09 junho 2009

as mãos vazias


It's only after you've lost everything
that you're free to do anything

fight club


acordei e vi-me assim. de mãos vazias. no peito um buraco. a alma desfeita em mil pedacinhos. muitos deles levados pelo vento. para sempre. como um puzzle que é impossível completar. a carteira cheia de nada. as noites, cada vez mais longas, pintaram-se de branco. preenchidas apenas pelas imagens desfocadas que o tempo foi deixando. são apenas recordações que não consigo rever com exactidão. como fotos tiradas aqui e ali sem qualquer ligação aparente. como estrelas semeadas no céu de Inverno. brilham mas não iluminam o meu caminho. voltei a tropeçar. e, a cada queda, volto exactamente ao mesmo ponto. como se nunca tivesse chegado a partir. pergunto se algum dia serei realmente capaz de sair daqui. conseguirei livrar-me deste peso que me faz sempre regressar? quando será que me liberto de vez
disto tudo e consigo avançar?


9 comentários:

b.vilão disse...

Recordaste-me o Pedro Oom:

"Agora compreendo porque o vazio é uma ideia compacta.

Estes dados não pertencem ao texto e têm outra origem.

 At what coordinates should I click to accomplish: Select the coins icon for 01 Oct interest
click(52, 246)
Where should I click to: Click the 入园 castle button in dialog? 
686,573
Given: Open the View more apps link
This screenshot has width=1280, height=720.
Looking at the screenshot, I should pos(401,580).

O meu lamento não é raiva nem certeza. Sou eu, expulso dos meus pensamentos.
Há qualquer coisa que faz sofrer infinitamente a humanidade.
Na planície aberta a todos os ventos levantou-se uma parede, caiu uma árvore, rompeu-se um dique, construiu-se uma ponte. E, de súbito, a vastidão rompe num falar brusco, de repelão, sem sustos:

«Bom dia, Vossa Excelência compreende, por certo, que eu, mísera, nada posso fazer quando o peso da consciência se abate como avalancha sobre a delgada crosta de um verniz de séculos. Vossa Excelência compreende, por certo... ».

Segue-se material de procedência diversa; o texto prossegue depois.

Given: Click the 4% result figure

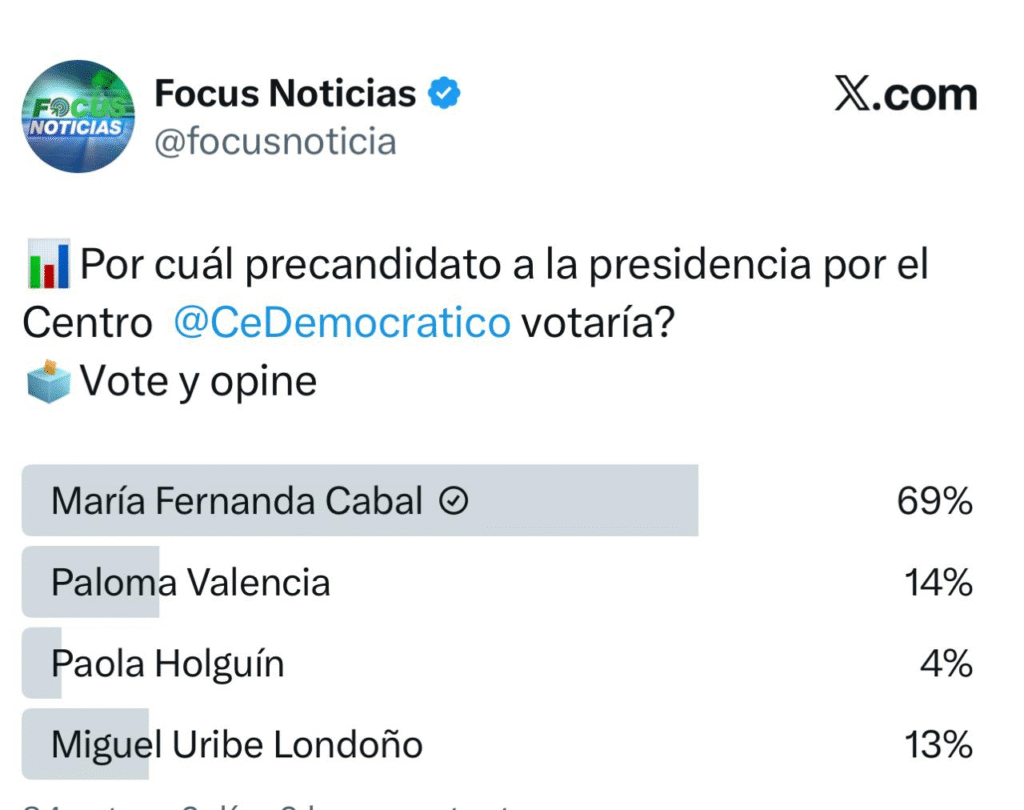Looking at the screenshot, I should click(948, 663).
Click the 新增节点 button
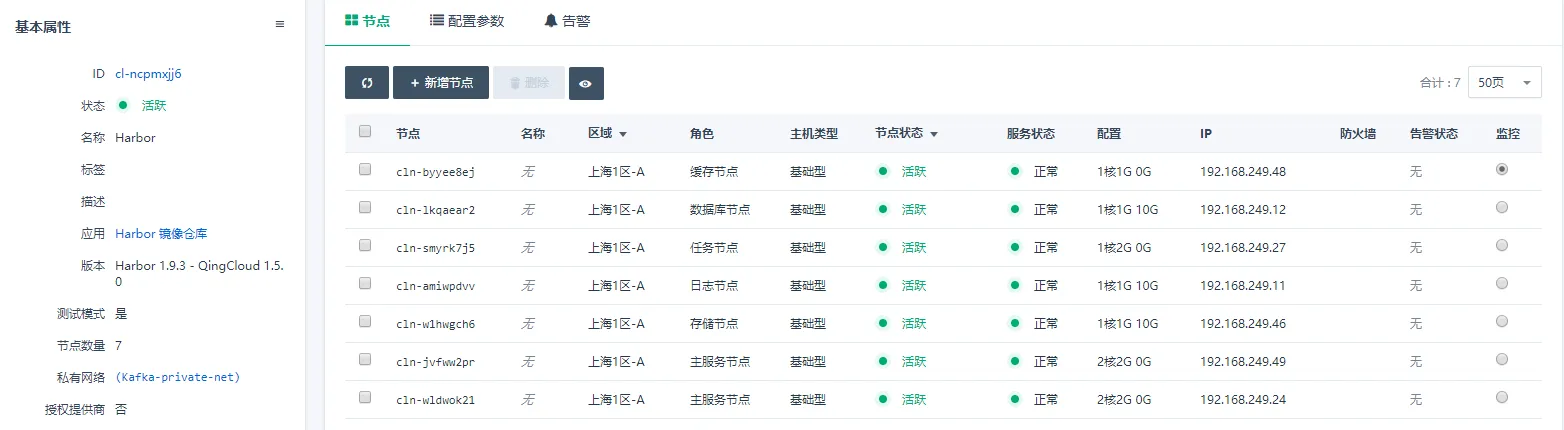Screen dimensions: 1564x430 click(x=441, y=83)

Mas a noite chega e é a mesma de sempre.

c. disse...

(...)o vazio é uma ideia compacta


sim, meu amigo...e é precisamente a pesada consciência dessa verdade que dificulta cada recomeço. cada tentativa vã de combater essa força que nos esmaga. com a força da tal avalanche. que deita por terra os nossos modestos sonhos. tímidos desejos de arriscar preenche-lo *

b.vilão disse...

Bem... os sonhos não passam de uma dimensão forjada, provocada pelo recalcamento do desejo. Eu tento seguir a beleza do acto impulsivo. Não tenho medos. Avanço. Arrisco. Apareço. O desejo é que tem ficado submerso na alquimia das palavras escritas. E cansei-me do toque fisico sem o desejo a escorrer-me pelos dedos.

c. disse...

e onde arranjas tu coragem para enfrentar os medos? também eu arrisco e apareço. sigo o que quero. aquilo em que acredito. e acredito porque sinto. um sentir verdadeiro inundado de desejos. que teimo em não reprimir. que insisto em deixar transparecer por acreditar que é melhor viver que sonhar. mas mesmo assim o tal medo nunca deixa de estar à espreita. obrigando a que me mantenha muitas vezes presa à terra ao invés de me deixar levar pelos ventos...

telma disse...

essa frase do fioght club acho que fez agora mais sentido que nunca para mim. *

Intruso disse...

o tempo...

c. disse...

telma:
esperemos é que o fazer sentido nos ajude a encontrar o melhor rumo...*


Intruso:
...o tempo?!? será?

li disse...

fight club!! i love it*
acredito que seja verdade! pelo menos será mais fácil fazer o que queremos quando já nada há a perder.

tenho saudades*

c. disse...

li: sim, nessas alturas há menos peso na bagagem e custa menos a partida :)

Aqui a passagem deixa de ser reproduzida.